There is a song in the Broadway hit musical “Hamilton” called “Quiet Uptown,” which describes the unimaginable pain that the lead characters, Alexander, and his wife Eliza are undergoing as a result of the death of their son. As in often the case, the crisis has also pulled them apart especially because his wife is right in blaming Alexander for the tragedy. But then suddenly, mid-song, Alexander receives his wife Eliza’s forgiveness. And here the song wisely loses itself in wonder over the unexpected grace:

“Forgiveness–can you imagine?
Forgiveness–can you imagine?!”

In my own life, I’ve had a love-hate relationship with forgiveness. I love it because I’ve needed it so often–from God and from people I’ve hurt, accidentally and even–I am ashamed to admit–deliberately. I should have known better. But every second chance is a gift totally undeserved.

* **PROMPT A**:
List every proper name that appears in the passage about forgiveness.
* **PROMPT B**:
According to the passage about forgiveness, what event causes the pain that Alexander and Eliza go through in the song?
* **PROMPT C**:
Translate this sentence from the passage about forgiveness into Spanish: "But every second chance is a gift totally undeserved."
The material that follows comes from a different source.

* **RECORDED DATA**:
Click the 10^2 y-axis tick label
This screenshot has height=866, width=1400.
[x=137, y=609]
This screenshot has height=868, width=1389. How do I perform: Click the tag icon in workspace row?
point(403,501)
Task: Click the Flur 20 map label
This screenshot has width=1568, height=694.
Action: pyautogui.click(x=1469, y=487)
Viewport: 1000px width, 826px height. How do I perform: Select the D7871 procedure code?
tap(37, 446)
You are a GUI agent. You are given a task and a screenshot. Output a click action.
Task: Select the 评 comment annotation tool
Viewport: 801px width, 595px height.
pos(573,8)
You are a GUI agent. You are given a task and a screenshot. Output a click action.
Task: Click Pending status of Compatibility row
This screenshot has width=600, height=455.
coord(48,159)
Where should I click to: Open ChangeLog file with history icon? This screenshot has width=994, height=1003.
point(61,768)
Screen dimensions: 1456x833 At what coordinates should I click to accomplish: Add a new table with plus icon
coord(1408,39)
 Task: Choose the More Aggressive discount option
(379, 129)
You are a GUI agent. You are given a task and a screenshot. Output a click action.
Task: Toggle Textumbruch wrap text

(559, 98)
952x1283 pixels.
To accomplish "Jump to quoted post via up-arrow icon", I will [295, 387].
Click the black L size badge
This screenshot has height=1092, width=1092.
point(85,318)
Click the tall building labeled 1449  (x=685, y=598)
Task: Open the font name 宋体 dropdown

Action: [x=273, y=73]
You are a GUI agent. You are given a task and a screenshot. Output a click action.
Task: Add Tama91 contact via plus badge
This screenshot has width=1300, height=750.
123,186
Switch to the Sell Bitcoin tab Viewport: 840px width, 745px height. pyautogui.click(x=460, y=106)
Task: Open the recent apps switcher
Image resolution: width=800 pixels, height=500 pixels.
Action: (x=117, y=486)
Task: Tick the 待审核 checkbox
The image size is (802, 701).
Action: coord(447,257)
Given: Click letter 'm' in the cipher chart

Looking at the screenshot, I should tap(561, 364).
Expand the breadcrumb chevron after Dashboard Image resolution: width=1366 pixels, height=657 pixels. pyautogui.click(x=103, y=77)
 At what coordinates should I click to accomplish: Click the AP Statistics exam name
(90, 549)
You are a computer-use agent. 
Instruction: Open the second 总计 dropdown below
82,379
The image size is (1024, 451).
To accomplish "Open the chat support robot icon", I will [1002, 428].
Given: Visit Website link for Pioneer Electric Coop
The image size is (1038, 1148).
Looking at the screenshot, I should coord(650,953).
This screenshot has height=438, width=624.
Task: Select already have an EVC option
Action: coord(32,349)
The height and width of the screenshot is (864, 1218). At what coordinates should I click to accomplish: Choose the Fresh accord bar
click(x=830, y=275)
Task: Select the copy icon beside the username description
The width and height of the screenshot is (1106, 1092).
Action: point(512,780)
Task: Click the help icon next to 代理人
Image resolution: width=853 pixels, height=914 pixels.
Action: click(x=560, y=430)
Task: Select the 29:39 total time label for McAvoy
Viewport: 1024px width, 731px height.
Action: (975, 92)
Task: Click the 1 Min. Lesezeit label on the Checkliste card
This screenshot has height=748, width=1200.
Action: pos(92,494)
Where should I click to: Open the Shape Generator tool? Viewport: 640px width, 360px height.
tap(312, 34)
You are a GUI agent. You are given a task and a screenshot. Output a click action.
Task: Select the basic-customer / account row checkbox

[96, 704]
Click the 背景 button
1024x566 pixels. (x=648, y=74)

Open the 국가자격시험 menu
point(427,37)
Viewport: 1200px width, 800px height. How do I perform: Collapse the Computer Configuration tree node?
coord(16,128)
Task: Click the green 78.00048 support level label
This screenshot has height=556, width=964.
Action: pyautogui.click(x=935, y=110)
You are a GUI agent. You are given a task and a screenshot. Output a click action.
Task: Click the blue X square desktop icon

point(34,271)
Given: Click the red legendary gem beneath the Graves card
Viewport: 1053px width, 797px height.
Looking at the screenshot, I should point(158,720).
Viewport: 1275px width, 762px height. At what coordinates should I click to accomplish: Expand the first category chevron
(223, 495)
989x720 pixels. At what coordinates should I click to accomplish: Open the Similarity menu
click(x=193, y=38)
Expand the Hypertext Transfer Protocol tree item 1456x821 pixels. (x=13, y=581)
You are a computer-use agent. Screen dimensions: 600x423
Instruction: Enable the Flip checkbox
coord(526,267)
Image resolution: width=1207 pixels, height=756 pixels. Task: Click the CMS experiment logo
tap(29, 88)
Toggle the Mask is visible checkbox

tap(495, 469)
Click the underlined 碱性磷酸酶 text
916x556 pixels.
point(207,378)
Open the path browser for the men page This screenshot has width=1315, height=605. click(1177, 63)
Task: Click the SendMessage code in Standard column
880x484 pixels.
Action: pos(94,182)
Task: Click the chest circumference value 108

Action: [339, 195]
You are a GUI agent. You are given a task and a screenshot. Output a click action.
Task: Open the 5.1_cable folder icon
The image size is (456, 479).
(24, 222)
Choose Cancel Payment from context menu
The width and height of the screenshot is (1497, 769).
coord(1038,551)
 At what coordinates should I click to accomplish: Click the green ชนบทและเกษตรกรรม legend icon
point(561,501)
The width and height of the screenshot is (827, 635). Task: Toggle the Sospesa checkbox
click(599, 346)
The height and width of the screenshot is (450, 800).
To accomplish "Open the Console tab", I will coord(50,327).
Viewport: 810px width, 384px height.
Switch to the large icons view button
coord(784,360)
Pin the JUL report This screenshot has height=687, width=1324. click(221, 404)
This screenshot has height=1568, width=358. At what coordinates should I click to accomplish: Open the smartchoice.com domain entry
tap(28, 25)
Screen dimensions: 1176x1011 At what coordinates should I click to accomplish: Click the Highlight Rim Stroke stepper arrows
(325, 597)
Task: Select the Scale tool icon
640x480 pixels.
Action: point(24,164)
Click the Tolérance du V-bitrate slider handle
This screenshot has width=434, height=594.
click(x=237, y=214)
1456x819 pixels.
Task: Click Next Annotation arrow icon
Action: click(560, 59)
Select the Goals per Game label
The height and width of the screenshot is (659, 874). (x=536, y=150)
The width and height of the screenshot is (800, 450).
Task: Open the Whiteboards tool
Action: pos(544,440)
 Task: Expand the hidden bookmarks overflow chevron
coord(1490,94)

* **COMPLETE RESPONSE A**:
Broadway, Hamilton, Quiet Uptown, Alexander, Eliza, God

* **COMPLETE RESPONSE B**:
The death of their son.

* **COMPLETE RESPONSE C**:
Pero cada segunda oportunidad es un regalo totalmente inmerecido.